Passage provided.
──────

It must be disheartening to go into your Bye after an absolute beatdown by the Bengals leaves you with more questions than answers about your team going forward. So much for an opportunity to relax a little and enjoy the down time…
Per Kevin Eck of the Ravens’ media department:
Pundits Say Secondary Is ‘Major Concern’ for Ravens
There was optimism that the Ravens’ pass defense had turned a corner after it shut down Justin Herbert and the Los Angeles Chargers’ explosive offense in Week 6. But those positive feelings were shattered a week later when Joe Burrow threw for 416 yards and three touchdowns in the Cincinnati Bengals’ 41-17 rout of the Ravens.
Two pundits believe the Chargers game was the outlier and said there should be major concern about the secondary going forward.
NFL Network’s Daniel Jeremiah, who does color commentary for the Chargers games on KFI radio, attributed the Chargers’ weak offensive performance (six points, 208 total yards, 182 passing yards) to Herbert and company just having a bad game.
“I came into that game and I watched the tape of the Ravens defense, and I saw Derek Carr torch them. And then I watched Carson Wentz torch them,” Jeremiah said on the “Rich Eisen Show.” “And then coming into that game, I thought Herbert would go off and the Chargers’ passing game would go off, and they just had a clunker of a game. And then the next week, Joe Burrow torches them.
“So I think the Ravens have major issues in the secondary, and for some reason the Chargers just weren’t able to capitalize on them that day.”
NFL Network’s Matt Smith, who does play-by-play on Chargers’ radio broadcasts, expressed a similar sentiment.
“To me, that was just an outlier,” Smith said. “The Chargers played terrible. They absolutely got whupped by the Ravens, and that’s fine. But you look at Derek Carr, 400-plus yards; you look at Joe Burrow, 400-plus yards; the Chiefs’ Patrick Mahomes put up like 350 and three touchdowns.

──────

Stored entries

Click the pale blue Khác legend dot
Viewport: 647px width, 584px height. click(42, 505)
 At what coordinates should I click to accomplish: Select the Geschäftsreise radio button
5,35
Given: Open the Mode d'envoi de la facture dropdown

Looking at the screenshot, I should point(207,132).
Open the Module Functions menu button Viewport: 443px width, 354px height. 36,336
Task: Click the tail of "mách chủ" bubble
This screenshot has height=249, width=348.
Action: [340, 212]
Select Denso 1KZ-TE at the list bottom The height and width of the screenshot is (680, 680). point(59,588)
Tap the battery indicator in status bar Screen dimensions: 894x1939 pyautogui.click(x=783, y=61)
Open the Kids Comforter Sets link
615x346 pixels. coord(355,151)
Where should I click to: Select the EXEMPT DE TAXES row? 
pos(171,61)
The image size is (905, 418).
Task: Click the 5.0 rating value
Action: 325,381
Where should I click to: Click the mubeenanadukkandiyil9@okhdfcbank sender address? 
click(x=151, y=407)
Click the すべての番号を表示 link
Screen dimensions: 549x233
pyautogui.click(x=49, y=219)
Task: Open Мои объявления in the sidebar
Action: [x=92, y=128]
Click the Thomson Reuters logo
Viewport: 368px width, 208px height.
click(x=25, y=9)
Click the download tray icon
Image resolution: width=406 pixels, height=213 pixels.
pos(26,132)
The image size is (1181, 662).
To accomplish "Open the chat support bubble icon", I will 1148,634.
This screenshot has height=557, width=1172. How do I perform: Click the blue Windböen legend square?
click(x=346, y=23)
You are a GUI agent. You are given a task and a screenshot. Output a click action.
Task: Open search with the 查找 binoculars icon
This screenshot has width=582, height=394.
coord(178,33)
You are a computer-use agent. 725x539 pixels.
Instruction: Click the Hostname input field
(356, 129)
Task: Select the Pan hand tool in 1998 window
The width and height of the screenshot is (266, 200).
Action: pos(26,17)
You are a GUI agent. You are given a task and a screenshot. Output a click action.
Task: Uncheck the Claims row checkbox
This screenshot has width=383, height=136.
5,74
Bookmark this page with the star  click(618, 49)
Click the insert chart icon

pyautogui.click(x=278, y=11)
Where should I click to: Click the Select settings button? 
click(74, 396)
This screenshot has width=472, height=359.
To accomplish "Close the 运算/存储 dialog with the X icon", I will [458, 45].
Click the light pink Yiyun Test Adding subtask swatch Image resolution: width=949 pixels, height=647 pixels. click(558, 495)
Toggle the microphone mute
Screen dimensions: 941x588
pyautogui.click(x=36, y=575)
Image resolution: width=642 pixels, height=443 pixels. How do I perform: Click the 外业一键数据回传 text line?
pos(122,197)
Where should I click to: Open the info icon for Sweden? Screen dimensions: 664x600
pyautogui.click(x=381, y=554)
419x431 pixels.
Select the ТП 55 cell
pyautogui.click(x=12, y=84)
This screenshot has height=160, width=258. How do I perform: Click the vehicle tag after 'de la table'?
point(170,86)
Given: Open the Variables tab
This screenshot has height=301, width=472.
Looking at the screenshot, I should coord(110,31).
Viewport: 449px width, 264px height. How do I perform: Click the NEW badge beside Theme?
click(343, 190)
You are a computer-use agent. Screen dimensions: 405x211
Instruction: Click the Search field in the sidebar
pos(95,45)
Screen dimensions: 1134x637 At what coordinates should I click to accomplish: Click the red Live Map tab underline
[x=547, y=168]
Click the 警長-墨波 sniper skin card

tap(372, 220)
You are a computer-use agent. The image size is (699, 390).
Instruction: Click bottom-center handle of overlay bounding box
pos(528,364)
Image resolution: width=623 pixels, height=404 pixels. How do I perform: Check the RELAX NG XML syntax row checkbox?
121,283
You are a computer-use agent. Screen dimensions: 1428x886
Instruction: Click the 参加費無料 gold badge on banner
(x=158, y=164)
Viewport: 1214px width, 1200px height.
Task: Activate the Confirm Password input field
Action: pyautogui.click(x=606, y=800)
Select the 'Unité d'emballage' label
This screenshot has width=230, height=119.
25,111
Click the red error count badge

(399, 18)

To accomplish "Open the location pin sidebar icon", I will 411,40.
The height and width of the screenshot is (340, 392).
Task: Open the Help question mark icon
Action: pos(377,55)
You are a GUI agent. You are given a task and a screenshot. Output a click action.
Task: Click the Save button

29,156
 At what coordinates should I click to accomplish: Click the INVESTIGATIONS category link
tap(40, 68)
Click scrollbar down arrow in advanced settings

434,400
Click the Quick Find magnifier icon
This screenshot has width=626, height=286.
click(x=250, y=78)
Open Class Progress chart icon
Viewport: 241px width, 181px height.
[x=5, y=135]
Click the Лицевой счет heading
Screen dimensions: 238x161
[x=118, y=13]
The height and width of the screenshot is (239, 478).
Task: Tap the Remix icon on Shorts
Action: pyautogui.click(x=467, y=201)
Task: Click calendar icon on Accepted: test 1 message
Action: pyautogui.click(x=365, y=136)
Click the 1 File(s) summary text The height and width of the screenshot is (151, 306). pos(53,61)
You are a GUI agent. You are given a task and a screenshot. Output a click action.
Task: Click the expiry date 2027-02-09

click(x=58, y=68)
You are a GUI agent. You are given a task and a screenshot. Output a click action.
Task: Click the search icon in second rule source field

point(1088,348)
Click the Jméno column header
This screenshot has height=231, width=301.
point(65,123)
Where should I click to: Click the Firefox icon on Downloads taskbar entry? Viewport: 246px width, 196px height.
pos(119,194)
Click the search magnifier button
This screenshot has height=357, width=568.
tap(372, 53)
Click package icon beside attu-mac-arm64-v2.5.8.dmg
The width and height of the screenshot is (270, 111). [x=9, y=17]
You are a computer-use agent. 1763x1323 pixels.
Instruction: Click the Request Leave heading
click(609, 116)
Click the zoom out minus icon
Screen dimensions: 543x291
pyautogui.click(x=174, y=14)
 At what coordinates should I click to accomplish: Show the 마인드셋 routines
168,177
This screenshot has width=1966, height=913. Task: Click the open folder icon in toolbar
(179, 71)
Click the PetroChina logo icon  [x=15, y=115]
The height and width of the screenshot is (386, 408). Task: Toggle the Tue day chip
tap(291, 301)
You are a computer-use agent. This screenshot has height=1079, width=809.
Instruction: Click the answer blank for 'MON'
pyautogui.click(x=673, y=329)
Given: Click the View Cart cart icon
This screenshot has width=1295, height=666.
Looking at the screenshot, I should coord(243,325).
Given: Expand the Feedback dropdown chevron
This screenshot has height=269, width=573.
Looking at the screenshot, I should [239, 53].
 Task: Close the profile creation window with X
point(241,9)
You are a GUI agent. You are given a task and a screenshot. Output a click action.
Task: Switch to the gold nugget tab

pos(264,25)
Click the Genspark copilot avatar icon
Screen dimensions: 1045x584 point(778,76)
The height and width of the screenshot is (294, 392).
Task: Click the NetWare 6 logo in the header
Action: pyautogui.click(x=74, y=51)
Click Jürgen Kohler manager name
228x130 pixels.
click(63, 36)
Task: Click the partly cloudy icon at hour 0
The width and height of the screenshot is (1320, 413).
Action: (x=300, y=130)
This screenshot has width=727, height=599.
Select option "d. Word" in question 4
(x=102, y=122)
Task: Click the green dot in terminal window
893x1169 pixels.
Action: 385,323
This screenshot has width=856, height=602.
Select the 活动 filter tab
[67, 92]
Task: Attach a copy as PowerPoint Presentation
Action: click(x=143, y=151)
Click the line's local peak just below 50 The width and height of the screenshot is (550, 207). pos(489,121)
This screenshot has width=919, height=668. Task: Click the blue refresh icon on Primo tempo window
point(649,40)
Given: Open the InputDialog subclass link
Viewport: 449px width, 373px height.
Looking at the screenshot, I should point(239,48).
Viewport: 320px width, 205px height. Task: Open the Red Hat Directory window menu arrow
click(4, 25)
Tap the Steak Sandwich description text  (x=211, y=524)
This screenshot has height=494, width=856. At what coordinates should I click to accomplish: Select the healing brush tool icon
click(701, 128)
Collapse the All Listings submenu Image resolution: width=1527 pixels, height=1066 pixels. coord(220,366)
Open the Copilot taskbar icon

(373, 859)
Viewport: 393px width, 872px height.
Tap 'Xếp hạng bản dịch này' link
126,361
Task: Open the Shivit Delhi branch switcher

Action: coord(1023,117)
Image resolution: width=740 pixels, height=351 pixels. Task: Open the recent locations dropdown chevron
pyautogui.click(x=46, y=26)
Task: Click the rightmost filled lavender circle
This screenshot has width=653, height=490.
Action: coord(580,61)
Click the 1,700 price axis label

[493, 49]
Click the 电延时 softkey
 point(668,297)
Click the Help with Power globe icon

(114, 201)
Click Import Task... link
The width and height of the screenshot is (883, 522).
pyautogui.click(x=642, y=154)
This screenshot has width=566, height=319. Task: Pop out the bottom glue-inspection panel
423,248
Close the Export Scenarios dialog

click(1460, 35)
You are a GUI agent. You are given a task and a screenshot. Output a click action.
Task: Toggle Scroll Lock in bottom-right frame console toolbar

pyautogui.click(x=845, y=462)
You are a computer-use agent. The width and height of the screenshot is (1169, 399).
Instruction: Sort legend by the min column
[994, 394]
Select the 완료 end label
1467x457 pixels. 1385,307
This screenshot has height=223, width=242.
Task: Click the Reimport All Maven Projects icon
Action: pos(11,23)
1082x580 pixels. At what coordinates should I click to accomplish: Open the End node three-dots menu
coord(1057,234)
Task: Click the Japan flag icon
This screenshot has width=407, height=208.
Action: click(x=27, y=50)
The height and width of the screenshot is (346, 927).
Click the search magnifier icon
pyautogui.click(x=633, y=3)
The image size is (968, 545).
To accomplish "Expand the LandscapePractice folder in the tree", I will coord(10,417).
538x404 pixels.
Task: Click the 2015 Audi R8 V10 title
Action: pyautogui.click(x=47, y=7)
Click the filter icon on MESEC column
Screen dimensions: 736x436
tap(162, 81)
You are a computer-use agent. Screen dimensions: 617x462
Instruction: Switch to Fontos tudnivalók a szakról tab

──────

Your objective. Repeat word for word the part of the Ravens article between "It must be disheartening" and "of the Ravens.", inclusive.

Answer for the task.
It must be disheartening to go into your Bye after an absolute beatdown by the Bengals leaves you with more questions than answers about your team going forward. So much for an opportunity to relax a little and enjoy the down time…
Per Kevin Eck of the Ravens’ media department:
Pundits Say Secondary Is ‘Major Concern’ for Ravens
There was optimism that the Ravens’ pass defense had turned a corner after it shut down Justin Herbert and the Los Angeles Chargers’ explosive offense in Week 6. But those positive feelings were shattered a week later when Joe Burrow threw for 416 yards and three touchdowns in the Cincinnati Bengals’ 41-17 rout of the Ravens.